A'B'C' + A'BC' + A'BC + AB'C' + AB'C + ABC'

and

(AB'C' + AB'C + ABC + ABC')(A+B)

thanks again

3. ### Dave Retired Moderator

Nov 17, 2003
6,960
145
What are you trying to do, simplify the expressions?

Dave

4. ### coo0004 Thread Starter New Member

Dec 6, 2006
4
0
yeh i was trying to minimise the equation. any help is appreciated

5. ### m4yh3m Senior Member

Apr 28, 2004
186
42
I always threw those things into Electronics Workbench and let it simplify it

6. ### Dave Retired Moderator

Nov 17, 2003
6,960
145
The first one A'B'C' + A'BC' + A'BC + AB'C' + AB'C + ABC':

Take out common factors B'C' ; BC' ; C

B'C'(A'+A) + BC'(A'+A) + C(A'B+AB')

(A'+A) = 1

Therefore:

B'C' + BC' + C(A'B+AB')

Take out common factor C'

C'(B'+B) + C(A'B+AB')

(B'+B) = 1

C' + C(A'B+AB')

The second one will use the same techniques as the first but look at taking out common factors AB and AB' from the first bracket, don't multiple out the two brackets.

If you want further advice, or wish to run your answer past us, post it up and I'll be glad to check it. I am also moving this to the Homework Help forum.

Dave

7. ### dina Member

Nov 12, 2006
19
0
Hi
here's a simplification for the first problem:
C' + A'B + AB'
for the second one:
it's simply A

8. ### Dave Retired Moderator

Nov 17, 2003
6,960
145
Do you care to embelish on how you simplied the first expression to C' + A'B + AB' - where did the C go?

Dave

9. ### dina Member

Nov 12, 2006
19
0
hi Dave...
i used the karnaugh map to simplify both the problems
if u need a help with karnaugh maps i'll be glad to help

10. ### beck Member

Nov 27, 2006
26
0
yup,
K-Maps are the best.

11. ### dragan733 Senior Member

Dec 12, 2004
152
0
A'+AB=A'+B
A'(B+B')+AB
A'B+A'B'+AB+A'B
A'B=A'B+A'B
A'(B+B')+B(A+A')=A'+B

12. ### Sonofjustice New Member

Jul 3, 2008
3
0
Yeah There Is Also This Formula Saying X'+XY= X'+Y

13. ### Ratch New Member

Mar 20, 2007
1,068
3
Dave,

Sure, use the identity X +X'Y = X+Y where X=C', X'=C, and Y=A'B+AB'

Proof of The Identity:

The dual of X +X'Y is X(X'+Y) = XY

The dual of XY is X+Y, so the identity is proved. Other ways exist to prove the identity. Ratch

14. ### Ratch New Member

Mar 20, 2007
1,068
3
beck,

Nope, not when the number of variables is greater than 5 or 6. It blows your mind to try to interpret that many variables variables on a K-map. Try:

P(A,B,C,D,E,F) = SOP(6,9,13,18,19,25,27,29,41,45,57,61)

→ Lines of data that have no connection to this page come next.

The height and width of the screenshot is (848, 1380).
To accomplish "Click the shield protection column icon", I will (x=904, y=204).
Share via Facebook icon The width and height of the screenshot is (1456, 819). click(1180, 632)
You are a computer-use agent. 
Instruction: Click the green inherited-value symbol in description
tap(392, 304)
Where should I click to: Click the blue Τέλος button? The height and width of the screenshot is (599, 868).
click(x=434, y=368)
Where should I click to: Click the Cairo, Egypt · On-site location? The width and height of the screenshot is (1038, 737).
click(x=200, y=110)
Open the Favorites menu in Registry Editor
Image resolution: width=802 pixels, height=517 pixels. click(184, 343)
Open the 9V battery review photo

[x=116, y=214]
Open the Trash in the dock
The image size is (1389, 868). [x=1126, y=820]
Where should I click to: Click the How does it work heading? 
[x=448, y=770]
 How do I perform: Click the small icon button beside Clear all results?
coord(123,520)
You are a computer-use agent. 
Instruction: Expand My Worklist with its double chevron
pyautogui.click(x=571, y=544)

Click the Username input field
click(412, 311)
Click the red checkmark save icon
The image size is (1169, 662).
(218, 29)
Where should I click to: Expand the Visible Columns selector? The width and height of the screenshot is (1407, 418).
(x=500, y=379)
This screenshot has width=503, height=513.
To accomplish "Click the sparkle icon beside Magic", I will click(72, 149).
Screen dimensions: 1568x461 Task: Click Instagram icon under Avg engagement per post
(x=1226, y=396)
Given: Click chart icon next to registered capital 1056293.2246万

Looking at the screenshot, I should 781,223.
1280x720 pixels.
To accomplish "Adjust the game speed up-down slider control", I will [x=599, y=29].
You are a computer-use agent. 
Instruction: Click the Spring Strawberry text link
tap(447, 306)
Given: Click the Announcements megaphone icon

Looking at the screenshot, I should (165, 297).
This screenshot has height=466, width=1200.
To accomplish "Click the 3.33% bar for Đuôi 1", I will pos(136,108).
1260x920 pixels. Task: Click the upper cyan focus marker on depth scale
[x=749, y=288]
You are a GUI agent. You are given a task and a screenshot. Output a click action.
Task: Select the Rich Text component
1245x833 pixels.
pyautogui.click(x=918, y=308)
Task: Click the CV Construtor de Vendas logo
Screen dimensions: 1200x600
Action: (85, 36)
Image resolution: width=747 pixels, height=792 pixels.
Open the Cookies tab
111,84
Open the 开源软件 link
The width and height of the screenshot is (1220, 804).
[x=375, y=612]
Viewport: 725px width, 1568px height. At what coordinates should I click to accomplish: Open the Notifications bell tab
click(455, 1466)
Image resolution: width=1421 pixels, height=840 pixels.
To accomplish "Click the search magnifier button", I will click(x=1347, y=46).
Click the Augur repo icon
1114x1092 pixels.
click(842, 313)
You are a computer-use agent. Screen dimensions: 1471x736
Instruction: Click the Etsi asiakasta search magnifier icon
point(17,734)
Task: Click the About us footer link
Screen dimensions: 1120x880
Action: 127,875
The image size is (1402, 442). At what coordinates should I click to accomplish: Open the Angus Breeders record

Tabulation methods like the Quine-McCluskey method guarantee the best simplification and are applicable to computer operations.

The answer to the first problem I got from the Quine-McCluskey method was A'B+AB'+C' .

For the second problem, by inspection it is easily seen that
(AB'C' + AB'C + ABC + ABC')(A+B)=(AB'C' + AB'C + ABC + ABC') .

Then = (AB'C' + AB'C + ABC + ABC')= AB'(C'+C)+AB(C+C') = AB'+AB = A(B+B') = A

Ratch

Last edited: Jul 20, 2008